Given passage >>
William Armstrong - [email protected]
‘We Are Arrested: A Journalist’s Notes from a Turkish Prison’ by Can Dündar (Biteback, 297 pages, £15)
Former Cumhuriyet editor-in-chief Can Dündar and Ankara bureau chief Erdem Gül shake hands in February 2016 after their release following 92 days in prison.
Jail can often be very productive. Great works from “Don Quixote” to “The Consolation of Philosophy” to “De Profundis” have been penned while their authors were incarcerated. The pinnacle of 20th century Turkish literature, Nazım Hikmet’s “Human Landscapes from my Country,” was written in prison from 1938 to 1950. Jail may take away the prisoner’s liberty, but at least it gives them plenty of time for reflection.
Can Dündar wrote much of “We Are Arrested” inside Istanbul’s Silivri Prison, where he spent 92 days in solitary confinement awaiting trial. He had been arrested along with daily Cumhuriyet managing editor Erdem Gül in November 2015 on charges of espionage, helping a terrorist organization, trying to topple the government and revealing state secrets. As editor-in-chief of the newspaper, Dündar had in January 2015 published photographs of a covert arms shipment by Turkey’s National Intelligence Agency (MİT) to Islamist groups in Syria. President Erdoğan condemned the revelations as “high treason” and called for Dündar to be given two life sentences.

Challenges >>
A - List the charges on which Can Dündar was arrested, according to the book review.
B - According to the book review, in which prison did Dündar spend 92 days in solitary confinement awaiting trial?
C - Proceed with the book review on "We Are Arrested" from its last sentence.

Information shown >>

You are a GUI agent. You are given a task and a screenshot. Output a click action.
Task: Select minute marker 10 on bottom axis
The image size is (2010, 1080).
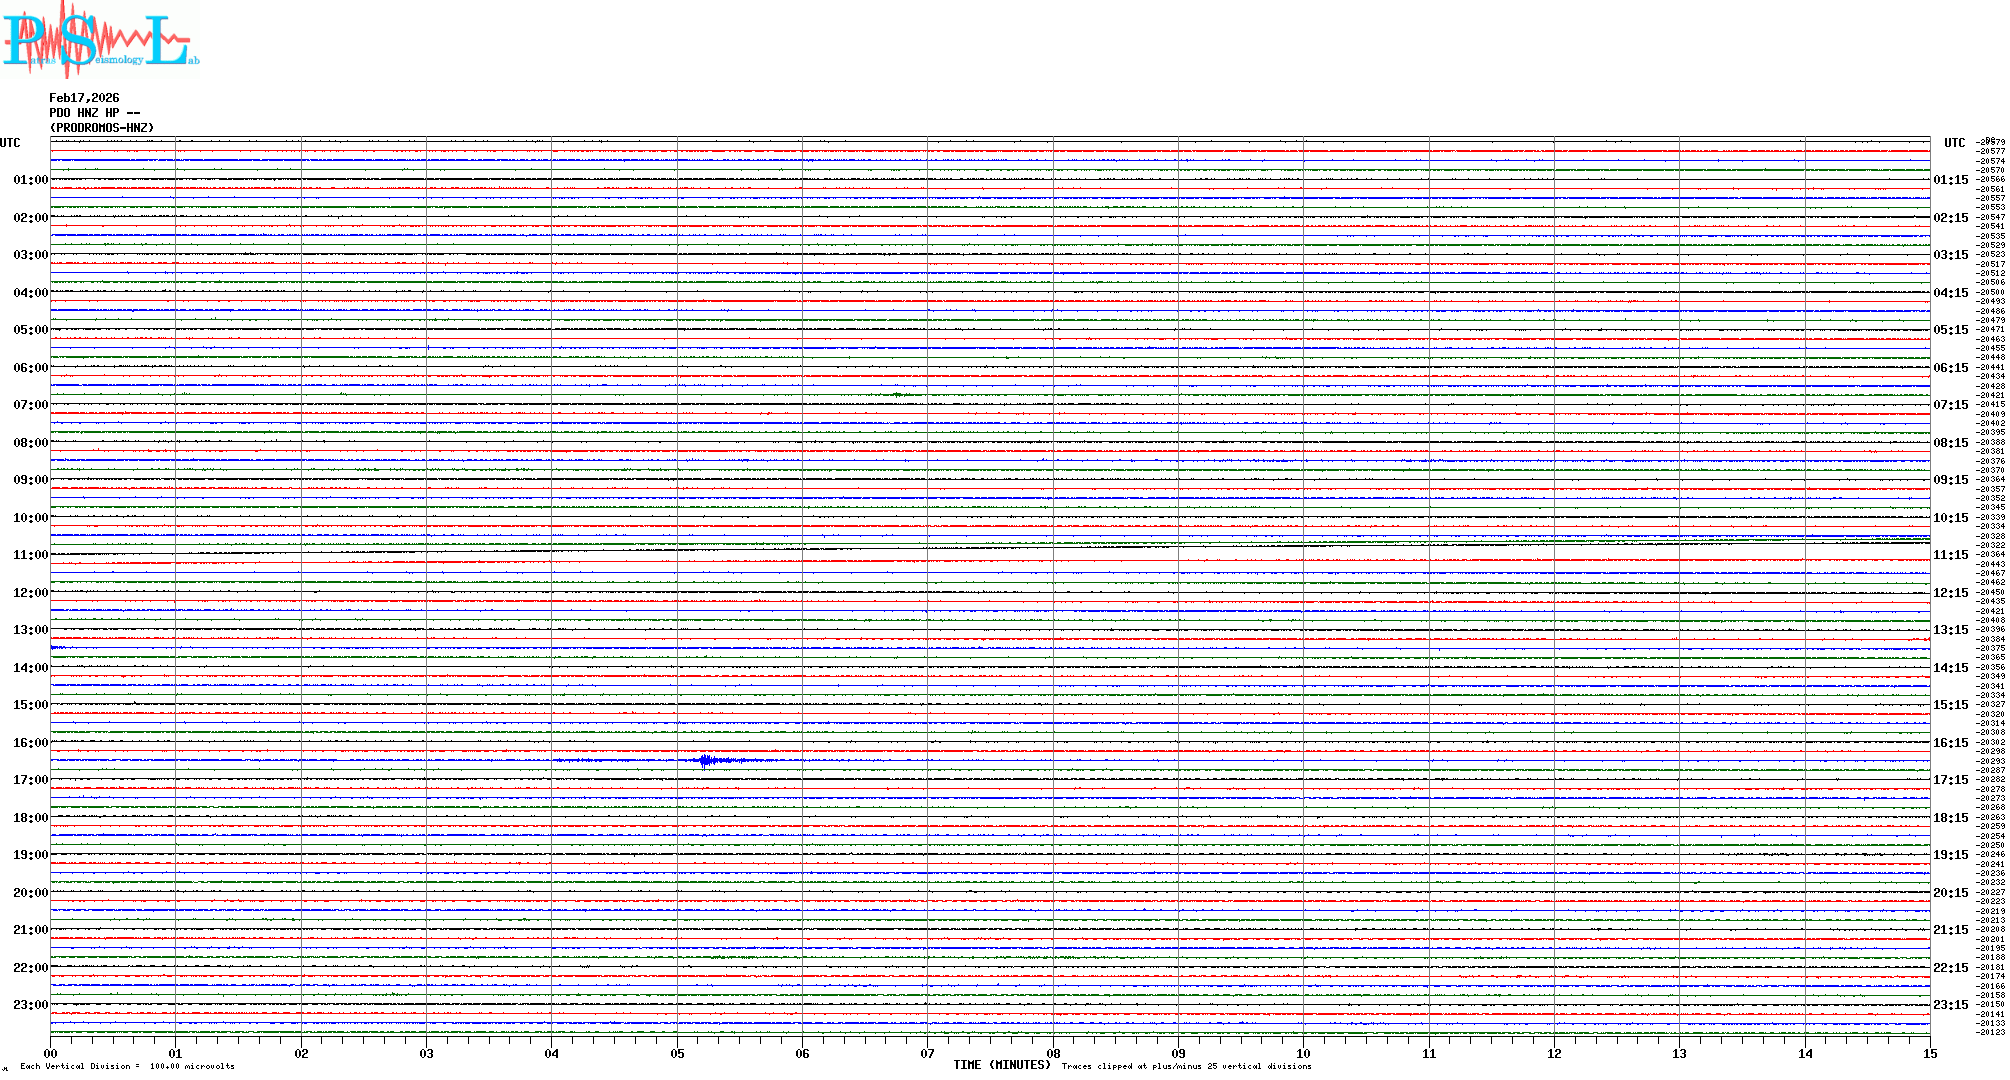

Exercise results >>
A -
- Espionage
- Helping a terrorist organization
- Trying to topple the government
- Revealing state secrets

B - Istanbul's Silivri Prison.

C -
In covertly supplying the weapons, Dündar writes, “MİT was undertaking a mission it was not legally empowered to do and, by supplying weapons for a neighboring country’s civil war, was committing a crime. A crime that might have been in the government’s interest to conceal, and a journalist’s duty to expose.” Ankara
has tried to draw analogies with the cases of Edward Snowden or Julian Assange. But Cumhuriyet did not hack the government system and steal classified information; it simply published evidence that was present in a legal investigation.
Originally published in Turkish, “We Are Arrested” is a snappy account of Dündar’s ordeal, “planned during long sessions of exercise, staring at the panorama of yellow walls, on the iron bed of the upper bunk in the cell and right next to the radiator on the lower.” The author has a cheerful demeanor, refusing to bow to pessimism. “When you’re inside, it’s only joy that will cure you, not sorrow. Your pain is alleviated through the happiness of your loved ones. Your jailer knows by your laughter that he can’t vanquish you. This is the triumph of life,” he writes.
That quotation hints at the self-congratulatory tone of parts of the book. “Might didn’t always make you right, but being right always made you mighty. We would derive our might from being right, and walk on, resolute, courageous,” Dündar writes with a striking lack of self-awareness. “I drew on George Orwell’s moral support: ‘In a time of universal deceit, telling the truth is a revolutionary act.’” In one painful metaphor, he uses the image of Sisyphus rolling a gigantic boulder of “truth” up a hill.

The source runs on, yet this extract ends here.